You can now customize the light and have all white bulbs.


----------



## xdoomsongx (Jun 27, 2008)

:faint2: In all the years I have been scouring yard sales and estate sales for aquariums and the like, I have never gotten anything that awesome! I picked up a 125 once for $150 with tank, stand, and lights but that was from a family member, so I don't really count it. Just my two cents here, but I don't really care for the magnum 350's, I don't feel that they are flexible enough when it comes to setup, and I have also had trouble with getting all the air out of them because the pump is at the base.


----------



## Logan's Daddy (May 3, 2008)

well, it's a little late now...

I've decided to make this the ultimate low-budget build!

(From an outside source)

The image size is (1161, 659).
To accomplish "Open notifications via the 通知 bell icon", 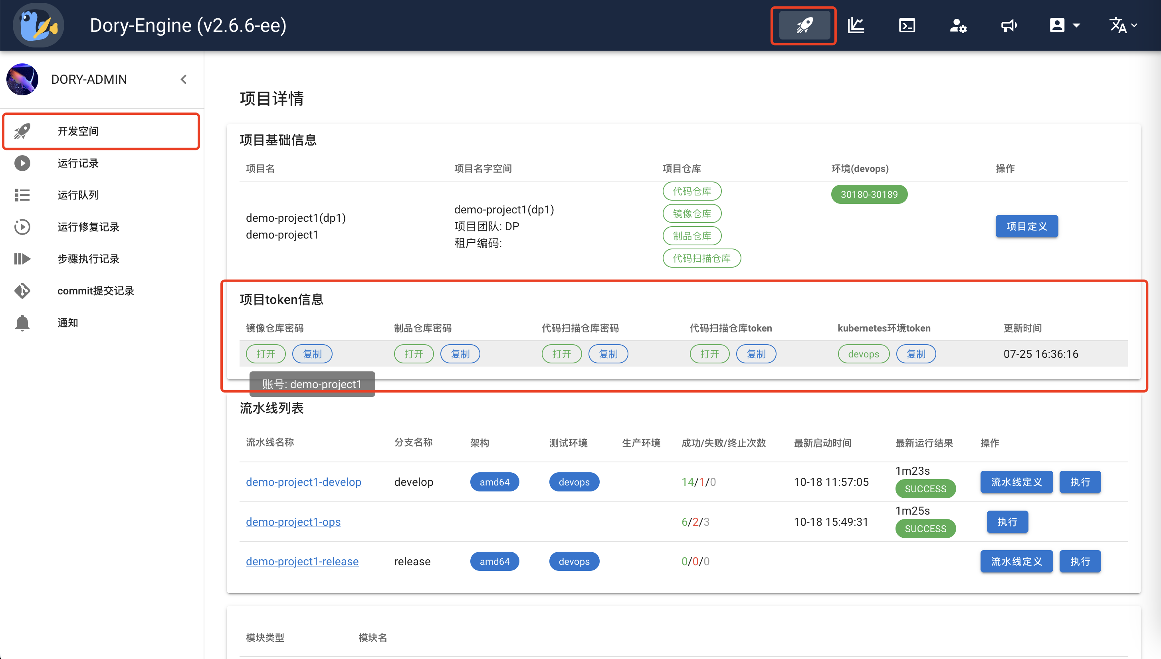I will pos(22,322).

My *used* Magnum 350 from eBay arrived today, $28.00 shipped and it looks great except for the missing quick-connects...


----------



## xdoomsongx (Jun 27, 2008)

> well, it's a little late now...
> 
> I've decided to make this the ultimate low-budget build!
> 
> My *used* Magnum 350 from eBay arrived today, $28.00 shipped and it looks great except for the missing quick-connects...


 Just my two cents anyway, and by the way you describe your other filters, you may not have issues/dislikes about it. IMHO Marineland doesn't make any "poor" products, just some could use a little improvement from my point of view.  Good luck with the filter, can't wait to see how this tank turns out. BTW $28 bucks! And I can't seem to get a !&#*% thing off ebay for a decent price let alone a deal! This project is shaping up to be some major bragging rights!


----------



## Logan's Daddy (May 3, 2008)

The build thread should begin soon, I think I have the stand and hood plan finalized, Once things start I will post a journal that tracks cvery cent and details the diy's. I plan to set and try to stick to a crazy low budget like $350 - 400 for the complete & running 75 gallon tank, stand, hood, lighting, filtration, heat, co2, substrate, livestock and all. just to see if I can 

Here's a couple sketch up models of what I envision...




(click to enlarge)

I should be buying the wood for the stand soon.


----------



## xdoomsongx (Jun 27, 2008)

That would be awesome! Saving money is great because you can always start more tanks if there is money left, and it keeps the significant other from getting to crazy. I am looking forward to seeing your progress, and not just because I have a 90 glln sitting around that I would really like to set up on the cheap .


----------